While Google said it had no idea why that was the case, a little digging turned up possible clues.
Jason Bolin,
a stylist in Jackson, held a series of local fashion shows for the 2013
spring and summer seasons that featured both jumpsuits and palazzo
pants — and “everyone here went crazy for them afterwards,” according to
Monique Pruitt, who has run Fashion Week Mississippi, a series of fashion events that feature local and Southern designers, since 2012.
The
jumpsuit trend further took off in late 2014 when Solange Knowles, the
sister of the singer Beyoncé and a fashion icon in the South, was
spotted heading to her New Orleans wedding in a striking Stéphane Rolland pantsuit. They were also frequently seen on Kim Kardashian. (Ms. Kardashian also most likely spawned another rising trend identified by Google, the waist trainer.)
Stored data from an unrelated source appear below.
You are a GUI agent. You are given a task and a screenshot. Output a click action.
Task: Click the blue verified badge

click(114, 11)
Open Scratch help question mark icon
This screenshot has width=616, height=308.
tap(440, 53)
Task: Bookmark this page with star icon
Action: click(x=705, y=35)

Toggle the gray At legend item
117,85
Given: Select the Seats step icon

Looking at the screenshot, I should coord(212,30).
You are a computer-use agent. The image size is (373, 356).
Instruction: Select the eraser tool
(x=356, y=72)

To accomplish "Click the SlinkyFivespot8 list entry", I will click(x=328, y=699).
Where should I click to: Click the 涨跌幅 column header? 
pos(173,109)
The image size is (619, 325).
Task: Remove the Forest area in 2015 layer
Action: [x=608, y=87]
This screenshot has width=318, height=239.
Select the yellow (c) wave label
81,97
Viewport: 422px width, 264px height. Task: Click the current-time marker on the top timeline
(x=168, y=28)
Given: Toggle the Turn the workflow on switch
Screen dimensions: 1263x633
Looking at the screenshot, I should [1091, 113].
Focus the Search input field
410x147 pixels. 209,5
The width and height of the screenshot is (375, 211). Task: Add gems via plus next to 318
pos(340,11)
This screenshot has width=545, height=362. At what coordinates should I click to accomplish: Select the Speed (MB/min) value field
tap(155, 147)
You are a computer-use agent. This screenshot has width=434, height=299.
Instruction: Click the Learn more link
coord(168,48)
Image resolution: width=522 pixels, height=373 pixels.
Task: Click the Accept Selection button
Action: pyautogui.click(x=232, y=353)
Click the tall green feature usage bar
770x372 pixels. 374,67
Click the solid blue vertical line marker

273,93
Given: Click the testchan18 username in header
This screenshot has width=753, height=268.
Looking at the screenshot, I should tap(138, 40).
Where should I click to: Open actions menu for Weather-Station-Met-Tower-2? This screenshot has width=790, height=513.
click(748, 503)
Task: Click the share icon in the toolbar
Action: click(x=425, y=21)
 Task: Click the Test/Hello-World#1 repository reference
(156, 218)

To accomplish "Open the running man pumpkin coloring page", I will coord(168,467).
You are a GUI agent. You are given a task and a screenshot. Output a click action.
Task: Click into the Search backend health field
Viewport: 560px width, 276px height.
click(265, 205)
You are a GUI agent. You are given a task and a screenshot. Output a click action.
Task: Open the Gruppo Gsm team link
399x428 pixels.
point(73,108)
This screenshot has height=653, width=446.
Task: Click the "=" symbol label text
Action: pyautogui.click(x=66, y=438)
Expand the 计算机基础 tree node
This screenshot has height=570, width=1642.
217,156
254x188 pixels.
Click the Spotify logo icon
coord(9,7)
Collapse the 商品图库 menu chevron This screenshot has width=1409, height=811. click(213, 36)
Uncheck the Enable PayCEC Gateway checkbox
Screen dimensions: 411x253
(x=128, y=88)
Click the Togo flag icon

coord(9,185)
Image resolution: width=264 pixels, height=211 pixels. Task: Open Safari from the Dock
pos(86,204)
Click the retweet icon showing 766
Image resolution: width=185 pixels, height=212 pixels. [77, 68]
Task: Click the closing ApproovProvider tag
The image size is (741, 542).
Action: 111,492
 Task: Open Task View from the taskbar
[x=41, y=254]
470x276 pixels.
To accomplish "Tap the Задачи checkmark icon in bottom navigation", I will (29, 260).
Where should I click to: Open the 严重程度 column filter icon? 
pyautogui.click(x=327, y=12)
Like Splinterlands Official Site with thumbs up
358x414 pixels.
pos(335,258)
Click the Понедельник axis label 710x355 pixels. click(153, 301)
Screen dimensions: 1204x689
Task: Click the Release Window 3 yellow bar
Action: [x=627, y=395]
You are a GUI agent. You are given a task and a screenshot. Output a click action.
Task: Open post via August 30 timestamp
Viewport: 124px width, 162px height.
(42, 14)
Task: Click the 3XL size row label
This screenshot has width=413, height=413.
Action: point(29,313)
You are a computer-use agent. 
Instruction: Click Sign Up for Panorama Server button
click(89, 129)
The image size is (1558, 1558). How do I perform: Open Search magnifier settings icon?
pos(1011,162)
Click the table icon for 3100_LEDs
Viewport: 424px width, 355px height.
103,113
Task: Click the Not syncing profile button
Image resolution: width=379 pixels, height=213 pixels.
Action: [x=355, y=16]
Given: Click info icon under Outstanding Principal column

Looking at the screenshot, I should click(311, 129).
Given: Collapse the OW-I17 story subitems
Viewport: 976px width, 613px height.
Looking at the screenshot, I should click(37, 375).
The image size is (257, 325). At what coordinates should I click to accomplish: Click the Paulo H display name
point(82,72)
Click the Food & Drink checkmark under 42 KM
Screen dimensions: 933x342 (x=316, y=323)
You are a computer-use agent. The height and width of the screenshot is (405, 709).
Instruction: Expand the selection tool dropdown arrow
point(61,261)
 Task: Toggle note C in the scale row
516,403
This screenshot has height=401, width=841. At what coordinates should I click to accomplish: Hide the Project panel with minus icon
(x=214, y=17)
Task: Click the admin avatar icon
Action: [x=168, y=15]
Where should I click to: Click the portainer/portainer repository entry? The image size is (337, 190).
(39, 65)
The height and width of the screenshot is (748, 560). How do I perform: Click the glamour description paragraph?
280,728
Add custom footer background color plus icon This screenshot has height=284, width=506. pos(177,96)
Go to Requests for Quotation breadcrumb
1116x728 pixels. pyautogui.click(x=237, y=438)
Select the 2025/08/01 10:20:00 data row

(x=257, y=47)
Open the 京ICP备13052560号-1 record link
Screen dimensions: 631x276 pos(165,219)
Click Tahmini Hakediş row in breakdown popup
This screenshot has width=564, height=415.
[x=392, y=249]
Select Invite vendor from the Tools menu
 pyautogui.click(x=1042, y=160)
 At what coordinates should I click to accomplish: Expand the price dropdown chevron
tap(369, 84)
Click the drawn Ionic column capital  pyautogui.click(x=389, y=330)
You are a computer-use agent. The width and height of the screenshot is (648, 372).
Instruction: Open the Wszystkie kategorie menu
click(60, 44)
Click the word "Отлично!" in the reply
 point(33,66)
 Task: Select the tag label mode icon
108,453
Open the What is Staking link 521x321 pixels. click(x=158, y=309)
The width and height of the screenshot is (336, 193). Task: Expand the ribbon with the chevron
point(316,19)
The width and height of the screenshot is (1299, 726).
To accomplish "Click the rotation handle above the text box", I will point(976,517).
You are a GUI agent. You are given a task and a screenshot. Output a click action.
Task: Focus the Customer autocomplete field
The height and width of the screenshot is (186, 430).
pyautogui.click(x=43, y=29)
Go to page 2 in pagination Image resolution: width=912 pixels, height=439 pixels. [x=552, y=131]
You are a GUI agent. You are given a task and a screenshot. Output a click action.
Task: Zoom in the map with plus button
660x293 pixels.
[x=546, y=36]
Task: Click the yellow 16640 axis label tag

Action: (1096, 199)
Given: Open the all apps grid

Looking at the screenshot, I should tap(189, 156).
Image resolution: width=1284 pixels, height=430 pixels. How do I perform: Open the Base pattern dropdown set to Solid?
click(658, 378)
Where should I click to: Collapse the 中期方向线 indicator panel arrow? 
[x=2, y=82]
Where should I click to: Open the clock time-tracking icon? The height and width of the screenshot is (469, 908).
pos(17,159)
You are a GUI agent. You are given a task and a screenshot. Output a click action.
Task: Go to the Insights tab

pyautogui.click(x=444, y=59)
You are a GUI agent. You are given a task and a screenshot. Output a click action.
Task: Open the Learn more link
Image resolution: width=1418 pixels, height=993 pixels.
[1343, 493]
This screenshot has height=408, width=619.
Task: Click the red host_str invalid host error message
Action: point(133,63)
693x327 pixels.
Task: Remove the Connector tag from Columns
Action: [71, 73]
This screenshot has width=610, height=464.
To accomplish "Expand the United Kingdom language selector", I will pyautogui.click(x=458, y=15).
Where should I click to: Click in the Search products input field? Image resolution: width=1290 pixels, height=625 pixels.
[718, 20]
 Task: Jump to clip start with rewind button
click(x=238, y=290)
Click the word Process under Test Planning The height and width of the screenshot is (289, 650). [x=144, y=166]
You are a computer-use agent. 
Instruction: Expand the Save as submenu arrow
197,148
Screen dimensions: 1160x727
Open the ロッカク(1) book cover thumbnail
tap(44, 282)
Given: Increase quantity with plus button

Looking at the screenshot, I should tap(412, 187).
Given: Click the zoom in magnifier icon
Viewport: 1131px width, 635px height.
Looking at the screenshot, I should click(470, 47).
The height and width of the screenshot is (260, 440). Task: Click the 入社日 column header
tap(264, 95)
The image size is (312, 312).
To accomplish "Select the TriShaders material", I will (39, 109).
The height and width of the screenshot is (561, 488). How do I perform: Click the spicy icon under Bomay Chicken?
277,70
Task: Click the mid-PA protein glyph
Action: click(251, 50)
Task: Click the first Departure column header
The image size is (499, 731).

Mr. Bolin, who sells his styles online, said he was unsurprised by the Google data and lauded his region’s sense of style.
“Jackson’s
a very boutique-y place,” he said. “We even have a fashion week,” he
said. “It might be because there’s not a lot else to do. But we’re on
trend with the world, believe it or not.”
The
tulle skirt trend, for its part, most definitely came from a craze for
fairy-style skirts that has swept weddings and baby showers across Utah
in the past few years, said Sherene McClellan and Deanna Sorenson, who
run their Tulle Skirt Shop on the Etsy marketplace from the tiny town of Mount Pleasant, Utah.
The
sisters initially set up shop in September 2013 selling corsets and
other period costumes, but soon found that demand for their handmade
tulle skirts far exceeded that for other products. Last April, they
decided to focus on the skirts, and have sent out about 700 of them
since then, they said.
“Boy,
we do weddings and babies,” Ms. McClellan said. “I think the trend
comes from our girls going for sweet and romantic, rather than sultry
and sexy,” she said.
“We are such a tiny rural area, and the fact that we might be a trendsetter for anything cracks me up.”